Exercise instructions: In the listing below, rewrite the lines between the line holding "This screenshot has" and the line holding "center [378, 190].", inclusive, swapping "screenshot" for "image" and changing nothing else. Give only those lines, without the pictures.

Provided information:
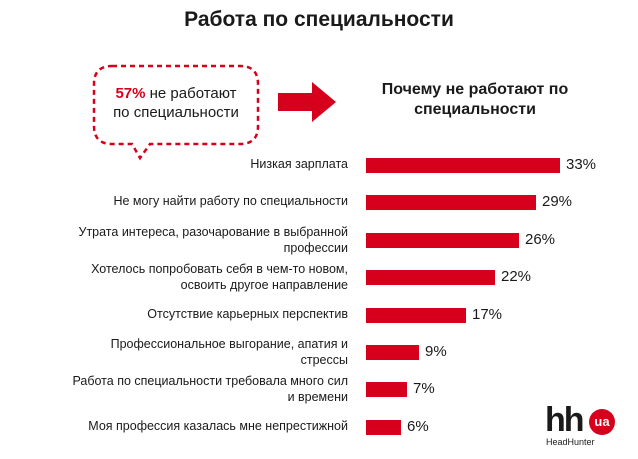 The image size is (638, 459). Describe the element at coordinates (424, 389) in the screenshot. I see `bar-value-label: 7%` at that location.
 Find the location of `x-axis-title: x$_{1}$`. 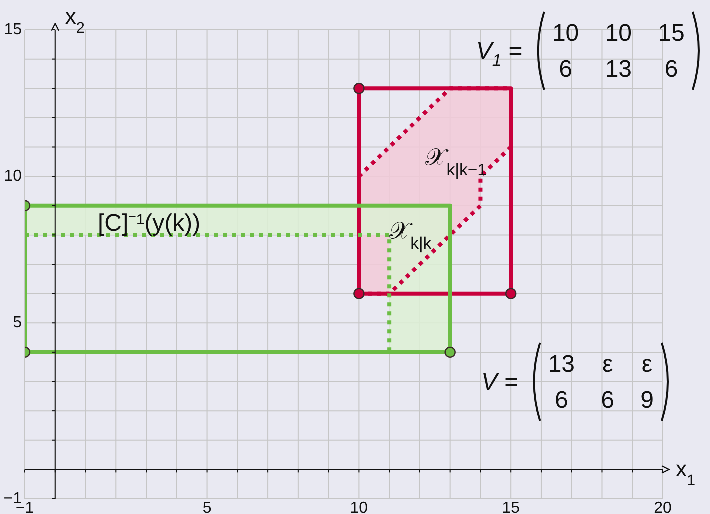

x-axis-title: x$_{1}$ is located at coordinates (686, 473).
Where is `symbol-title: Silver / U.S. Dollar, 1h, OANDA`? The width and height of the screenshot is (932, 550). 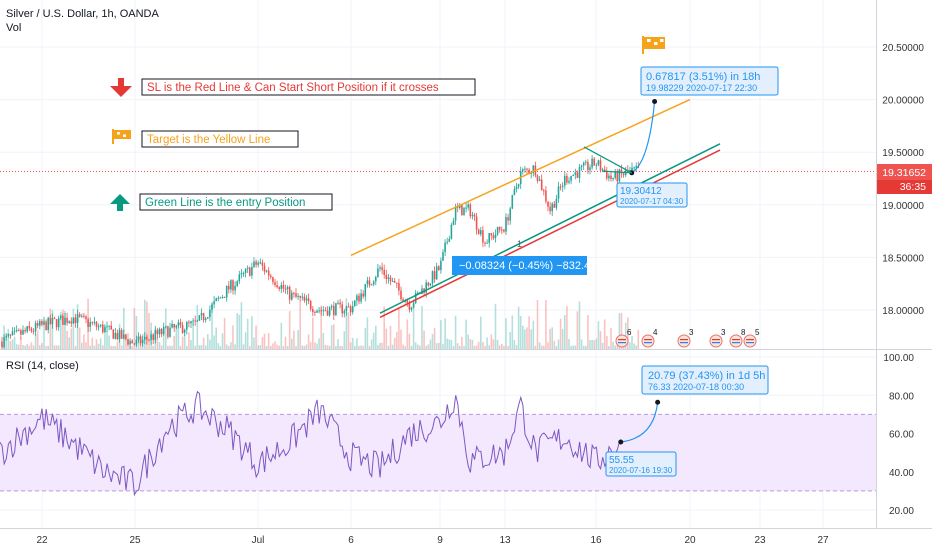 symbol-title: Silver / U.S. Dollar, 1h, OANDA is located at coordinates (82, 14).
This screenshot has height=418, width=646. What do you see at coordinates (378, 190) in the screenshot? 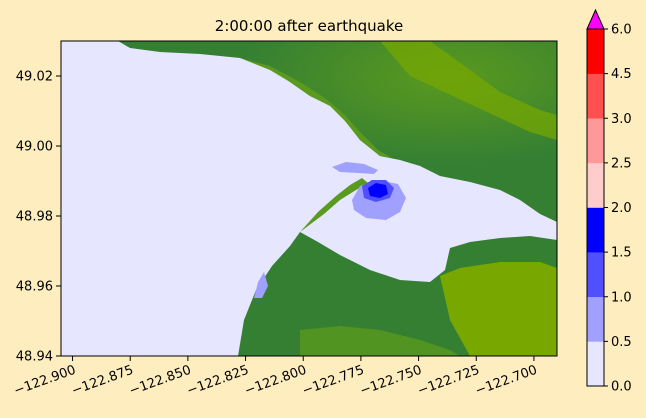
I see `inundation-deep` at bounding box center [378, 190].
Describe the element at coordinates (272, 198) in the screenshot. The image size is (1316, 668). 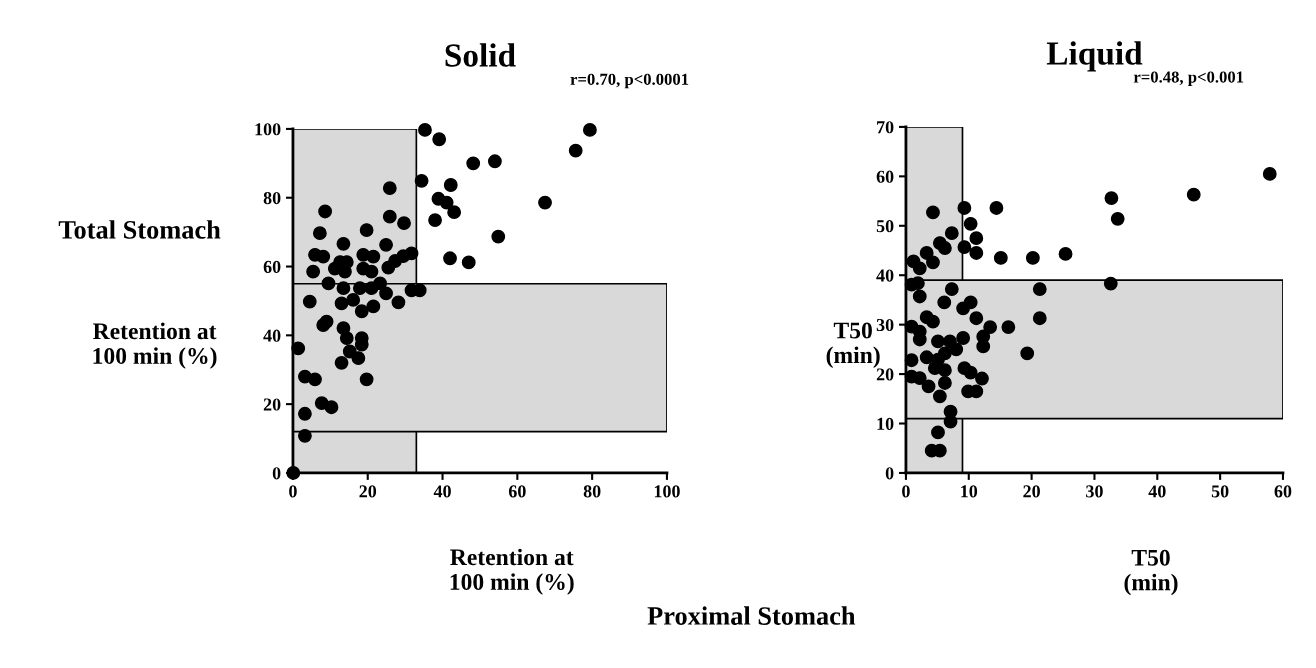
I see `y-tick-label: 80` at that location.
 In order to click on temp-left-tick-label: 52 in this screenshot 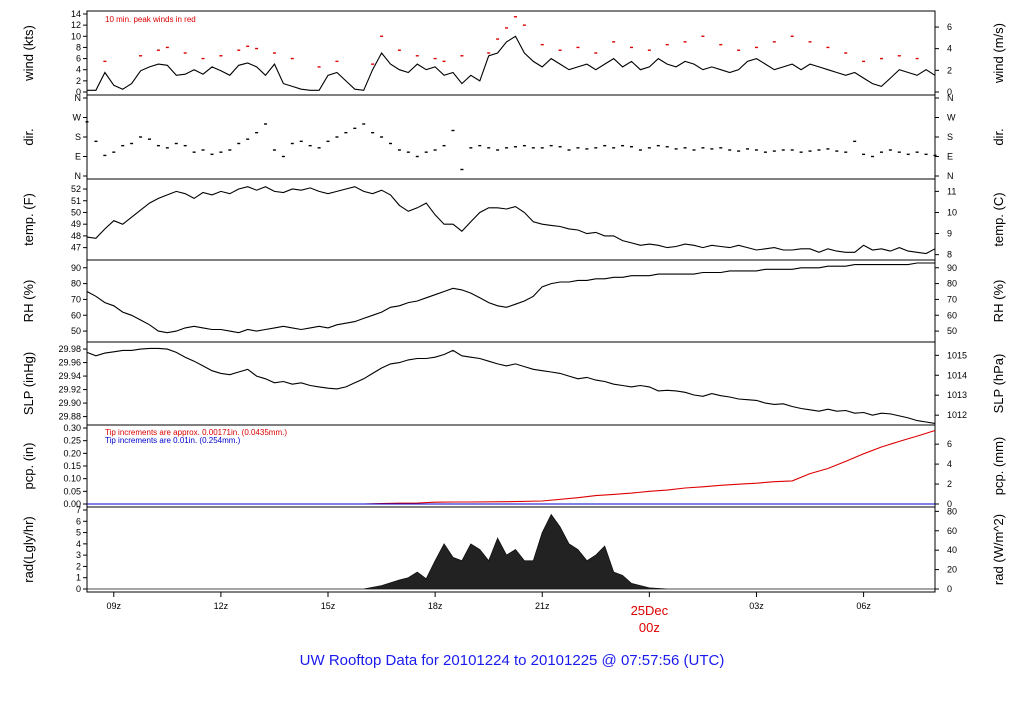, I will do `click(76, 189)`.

Reply:
This image has height=418, width=646. What do you see at coordinates (378, 190) in the image? 
I see `inundation-deep` at bounding box center [378, 190].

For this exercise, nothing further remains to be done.